Welcome to my final major project :)

Intro

In this README file, important information about the project will be described, such as links where the core information has been found, important aspects to keep in mind when modifying the code, and other things. All this will be organized by the tools used in the project, such as PowerBI, Azure, etc.

Repository info

In this repository you will find:

  • Desarrollo: This is where all the code and code-related things are store. Inside this folder we have

    • codigo: This is where all the code is saved. There are both: .py files and .ipynb files. The former are the files used in the project and for predictions. The latter have the most important .py info so that it can be understood in a more visual way what are they doing, since the .py might be a little bit long with all the Mlflow and Prefect code. Inside this folder, we also have:
      • tfg_module: I've created my own Python module to abstract some processes for the .py files. This way: code is reutilized and cleaner code is achieved.
      • Informer2020: This project uses the Informer algorithm. It is an open-source algorithm (not included in pytorch, nor any other ML framework) so to use it, you need to go here and download it.
      • pickle_models: Folder where Informer and TCN models are temporary saved to be saved later to Mlflow. This is needed since they are not standard frameworks supported by mlflow.
      • pred_plots: Folder where predictions of each model (Informer, LightGBM, TCN and XGBoost) for each target (Ventas and Compras) and for each tracked metric (MAE and RMSE) are saved as a png (with the command plt.savefig()). These plots will be used to save them as artifacts in Mlflow along with their respective model.
      • csv_predictions: Folder where predictions of each model (Informer, LightGBM, TCN and XGBoost) for each target (Ventas and Compras) and for each tracked metric (MAE and RMSE) are saved as a .csv (with the command plt.to_csv()). These .csv will be used to save them as artifacts in Mlflow along with their respective model.
    • datasets: This folder contains the datasets used in this project. diario.csv is the one used in this project and it is stored in Azure Blob Storage (see the section below: Azure). Calendario and PGC are used in PowerBI.
    • img: Images used in this project's documentation in section 4. Desarrollo.
    • SQL scripts: (very basic) Commands used in SQL Server Management Studio.
    • requirements.txt: library requirements in this project.
  • dashboard: This is where the dashboard, Zebra BI and PureViz (see PowerBI section below) figures and more is stored.

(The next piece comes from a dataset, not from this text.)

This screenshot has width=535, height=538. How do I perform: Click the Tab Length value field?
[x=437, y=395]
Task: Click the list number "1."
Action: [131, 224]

  • Memoria: This folder contains the documentation for this project.

    • Latex: Contains .tex files for the documentation.
    • imgs: Contains images used in the documentations.
    • documento.pdf: Documentation of this project.
  • Teoria: This folder contains most of the theory applied in this project.

    • papers: Most relevant papers separated by algorithms.
    • Contabilidad: Accounting info is saved in here.

Note: The .py can follow any structure that you want. You can rename functions, add new ones, substract, etc. Just make sure you use the tfg_module correctly. Another thing to note is that if you want to recreate this, with the same algorithms, since they are very have a very similar structure with very similar methods, you could create a new class for all of them. It was done this way to have them perfectly seperated from one another.

Tools

In this section, the software tools along with some information sources will be discussed.

Mlflow

Mlflow is an MLOps tool that allows you to save a model, its parameters, metrics, and anything else related to the model (.csv, .png, etc.) when training. This allows you to track every model that has been trained and keep their information. This way, you can reuse the model whenever you want. It also allows you to compare different models based on the saved metrics. Mlflow has 'experiments'. Each experiment should save different trained models of an algorithm. In this project, since 4 algorithms were applied for two targets (Compras and Ventas), I have a total of 8 experiments.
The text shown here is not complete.